Too bad for them -- they could easily have implemented any one of a half dozen available solutions that would have allowed success. SMTP AUTH is only one of the possibilities and even if it's the best one it's not worth worrying over if it's not viable. Use one of the other viable solutions and you can be in business today!
The anti-relay bunch are killing a valid business model.
That's completely untrue.
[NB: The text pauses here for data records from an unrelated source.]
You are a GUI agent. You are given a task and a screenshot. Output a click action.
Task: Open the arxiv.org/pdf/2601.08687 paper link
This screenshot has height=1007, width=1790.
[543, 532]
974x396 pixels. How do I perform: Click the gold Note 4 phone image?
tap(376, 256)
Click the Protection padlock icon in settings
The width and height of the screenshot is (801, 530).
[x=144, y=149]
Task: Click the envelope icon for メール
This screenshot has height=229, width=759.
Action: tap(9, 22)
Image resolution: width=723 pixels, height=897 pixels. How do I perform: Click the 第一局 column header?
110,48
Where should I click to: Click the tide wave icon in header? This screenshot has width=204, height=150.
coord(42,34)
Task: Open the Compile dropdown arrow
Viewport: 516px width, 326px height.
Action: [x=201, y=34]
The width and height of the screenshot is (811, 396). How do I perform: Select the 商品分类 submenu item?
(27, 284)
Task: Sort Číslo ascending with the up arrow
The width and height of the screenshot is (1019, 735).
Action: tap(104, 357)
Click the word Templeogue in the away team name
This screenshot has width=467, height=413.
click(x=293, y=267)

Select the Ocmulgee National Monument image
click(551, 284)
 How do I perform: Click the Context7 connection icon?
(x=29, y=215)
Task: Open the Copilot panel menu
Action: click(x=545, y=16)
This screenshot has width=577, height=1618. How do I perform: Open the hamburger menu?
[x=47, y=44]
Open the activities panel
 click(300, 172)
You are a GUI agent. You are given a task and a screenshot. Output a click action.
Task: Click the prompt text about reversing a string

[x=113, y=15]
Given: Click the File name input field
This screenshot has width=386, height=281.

Those are very poor excuses to use when they result in presenting very real risks to the entire Internet as a whole.
Even for internal use, we have staff, on client-site, that need to send/recieve their mail from our servers, even when their lap-top is DHCP attached to another net-block.
VPNs are child's play now, and inexpensive to deploy. Please use them!
Every week we find ourselves having to open the relays more and more. Next week, I am travelling to the EU on business. That's yet more net-blocks that I have to allow relaying from.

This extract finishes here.